[Interface element records]
━━━━

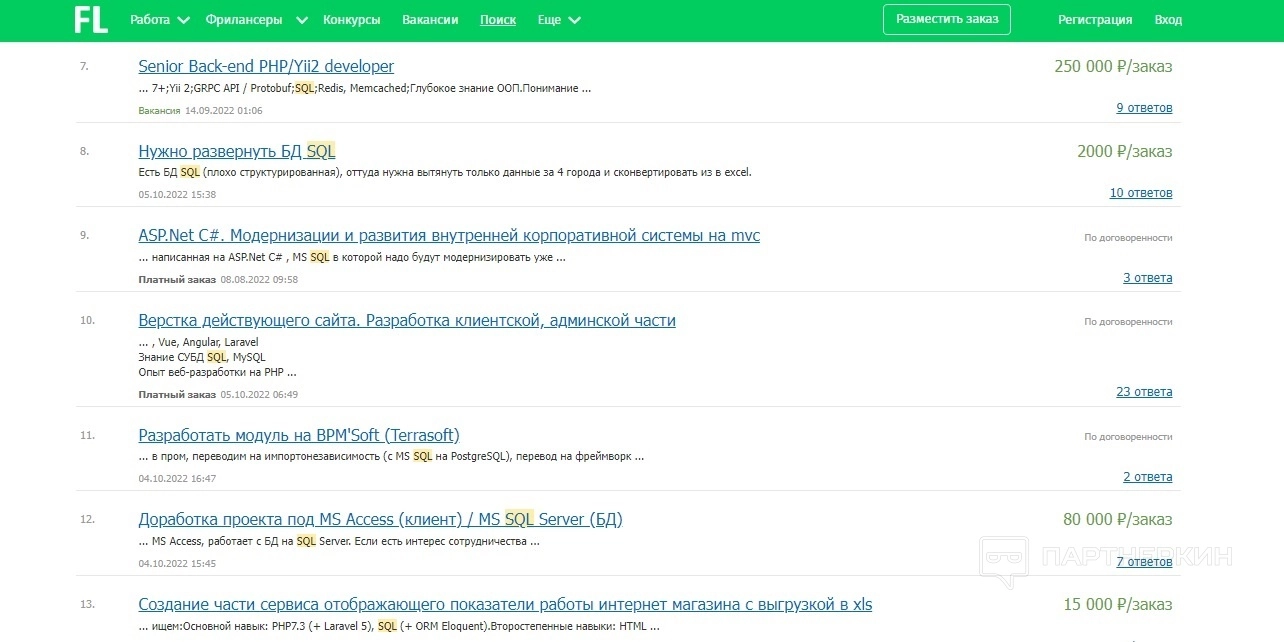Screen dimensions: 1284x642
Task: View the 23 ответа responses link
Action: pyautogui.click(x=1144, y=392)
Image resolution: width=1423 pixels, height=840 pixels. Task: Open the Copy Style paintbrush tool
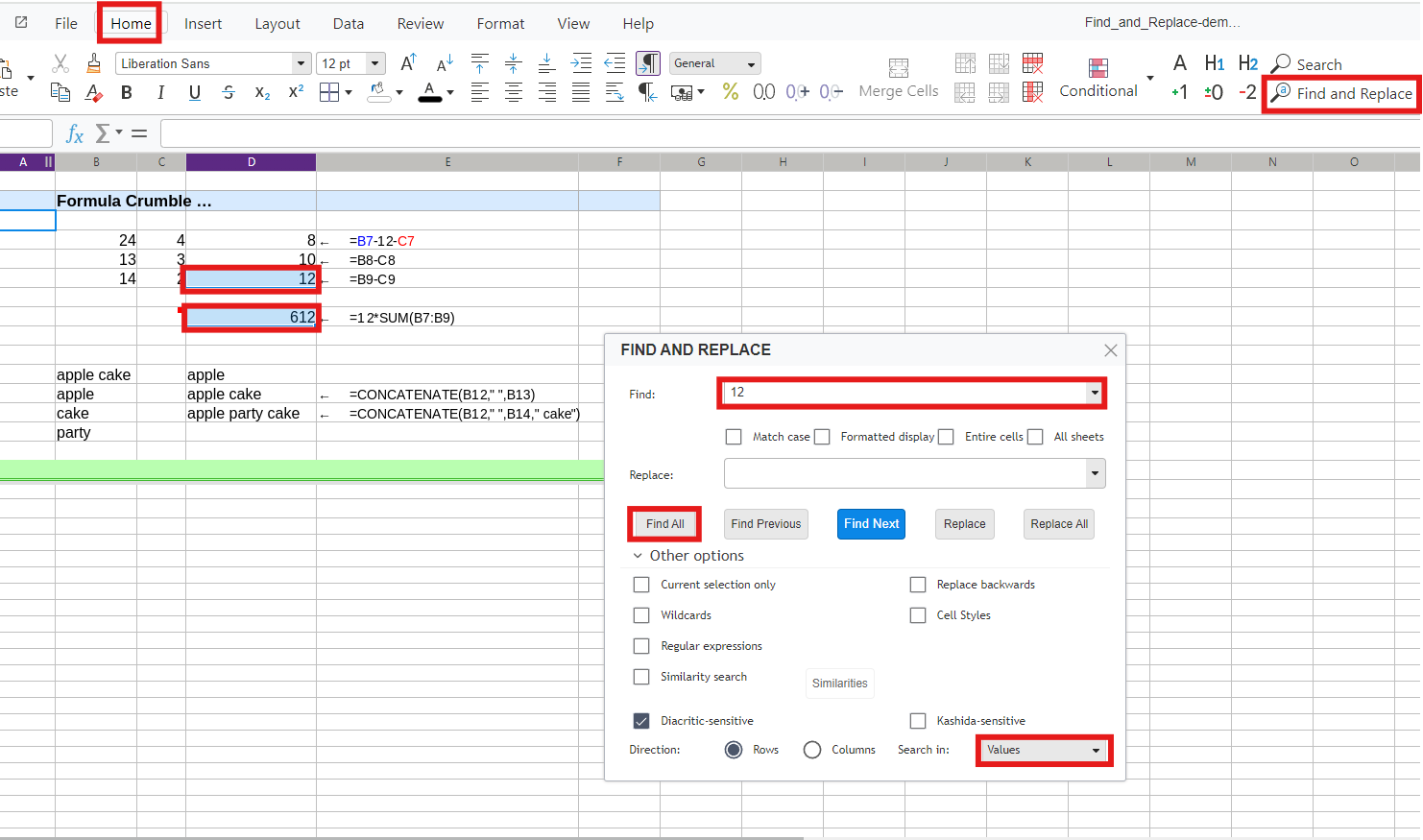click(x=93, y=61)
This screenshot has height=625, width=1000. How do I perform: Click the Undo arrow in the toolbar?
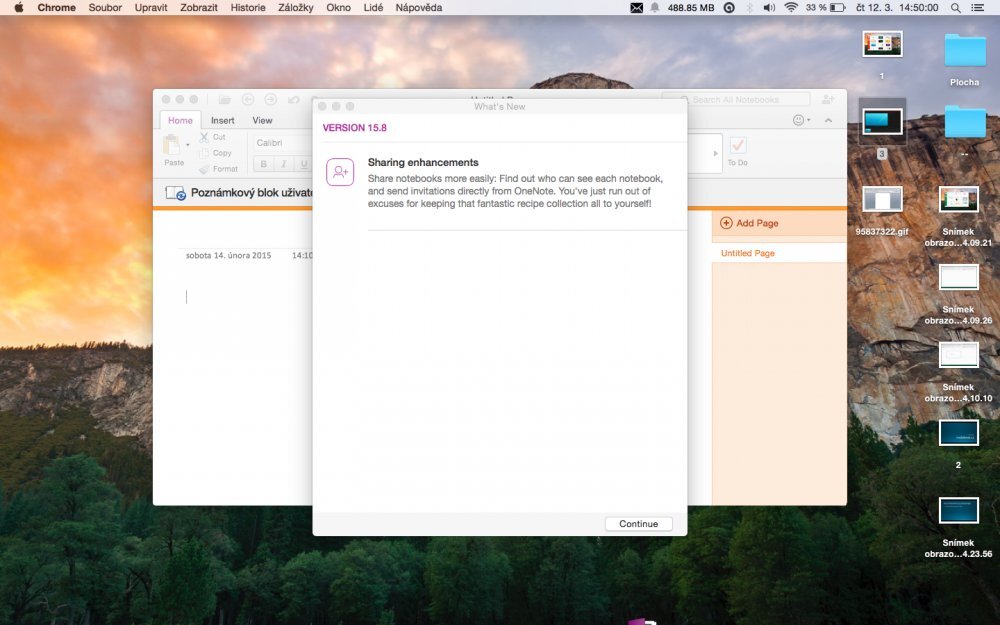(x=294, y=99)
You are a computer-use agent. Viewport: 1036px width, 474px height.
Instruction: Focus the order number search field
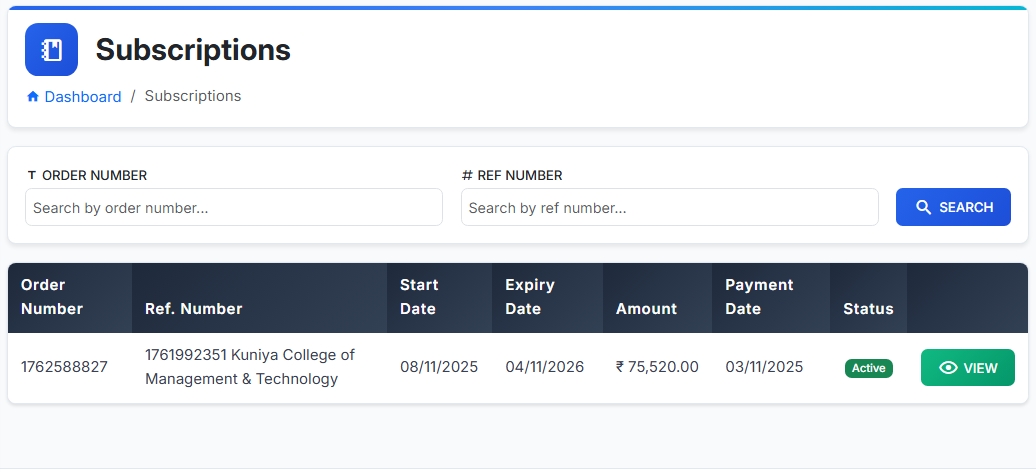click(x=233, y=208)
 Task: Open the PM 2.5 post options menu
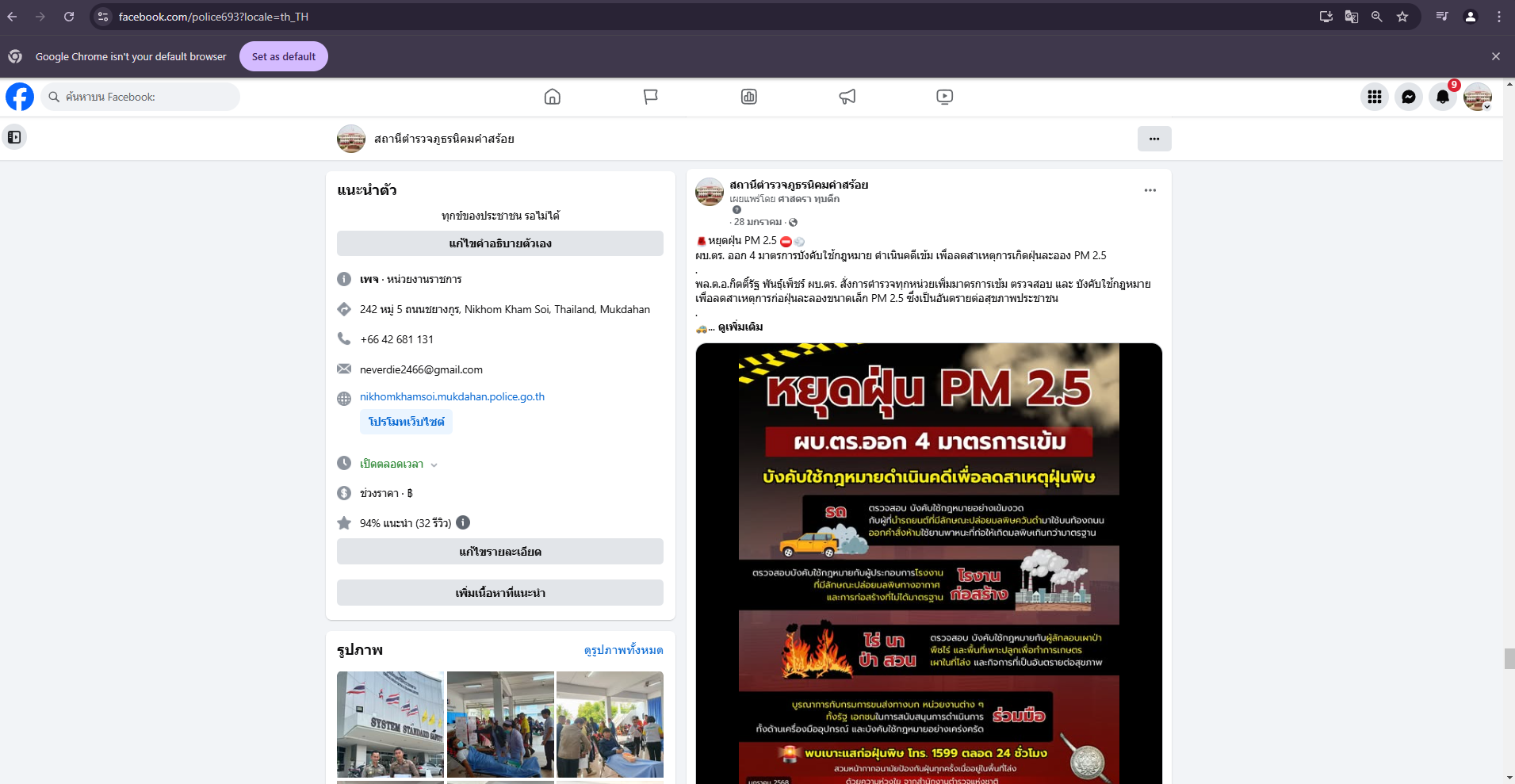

━━━━

■ WHAT TO WORK ON ■
Render every line of the records above as a JSON list of strings, one string per line, with blank lines skipped and the pictures left out.

■ ANSWER TO THIS TASK ■
[
  "Screen dimensions: 1284x642",
  "Task: View the 23 ответа responses link",
  "Action: pyautogui.click(x=1144, y=392)",
  "Image resolution: width=1423 pixels, height=840 pixels. Task: Open the Copy Style paintbrush tool",
  "click(x=93, y=61)",
  "This screenshot has height=625, width=1000. How do I perform: Click the Undo arrow in the toolbar?",
  "(x=294, y=99)",
  "You are a computer-use agent. Viewport: 1036px width, 474px height.",
  "Instruction: Focus the order number search field",
  "click(x=233, y=208)",
  " Task: Open the PM 2.5 post options menu"
]